Last Updated on February 24, 2020
A Disney animated movie will feature its first openly LGBT character, joining the likes of Marvel in making headway blazing a trail in the “heteronormative” film industry.
March 6 will mark the release date of Disney’s Pixar’s first LGBT character with their film “Onward.”
According to The Daily Wire, the character, who will be voiced by Lena Waithe, is a lesbian police officer.
Despite other characters portrayed by the legendary animation firm, such as the implicitly lesbian couple in Finding Dory, Waithe’s cop will be the first explicitly LGBT character.
Slate Magazine publicized the slow-growing revelation after a screenshot was posted to Reddit of the trailer, which appears to contain two depicted females with short hair, stoking some interest.
Slate went onto write, expressing certainty, Pixar’s new picture will contain an explicitly LGBT character who is also a parent:
But we don’t need to speculate about Waithe’s Office Spector.
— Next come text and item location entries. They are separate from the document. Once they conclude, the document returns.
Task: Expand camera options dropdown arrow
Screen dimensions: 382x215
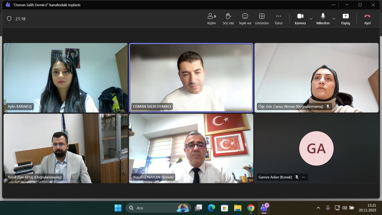Action: 311,19
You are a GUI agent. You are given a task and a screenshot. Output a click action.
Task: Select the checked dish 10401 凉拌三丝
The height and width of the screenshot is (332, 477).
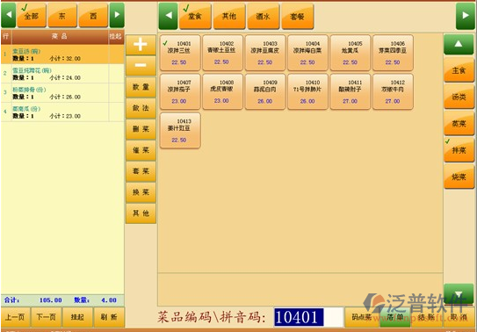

We know because she tells us. When she and her partner, voiced by Ali Wong, pull over a driver who claims he was distracted because his girlfriend’s sons have been acting up, she commiserates, “My girlfriend’s daughter got me pulling my hair out.”
That line isn’t the point of the scene. In fact, it goes by so fast you could barely notice it. But that’s why it works so well. The film doesn’t pause to let it sink in or isolate the moment with a cut for emphasis. It passes unremarked, because in this world, it’s accepted as a fact of life. Some babies have two daddies, and some babies have two mommies, even if those mommies happen to be centaurs or elves.
One gripe from representation-depleted movie fans has been the quietness in delivering the much-awaited LGBT character.
Lena Waithe will voice Disney's first openly-LGBTQ animated character in #Onward — 'It’s a modern fantasy world and we want to represent the modern world'
(via @YahooEnt | https://t.co/vG6O2P7Tjt) pic.twitter.com/uCWswSqOAr
— Fandom (@getFANDOM) February 21, 2020
Despite the so-called “revolutionary” act, the movie has been benefiting from leSs woke hype than expected.
It’s true that Waithe’s character is, like pretty much every character in every Pixar movie, essentially sexless; her girlfriend never appears on screen, so whatever intimacy the two of them might share happens only in the viewer’s imagination. And there’s a long history of Hollywood movies making neutering the price for LGBTQ characters’ entrance on screen.
Elsewhere, it was revealed that Spiderman could be bisexual in an upcoming representation.
Marvel’s first trans ‘superhero’ was a 12-year-old transgender girl whose hormone therapy was paid for her pastor father’s church insurance.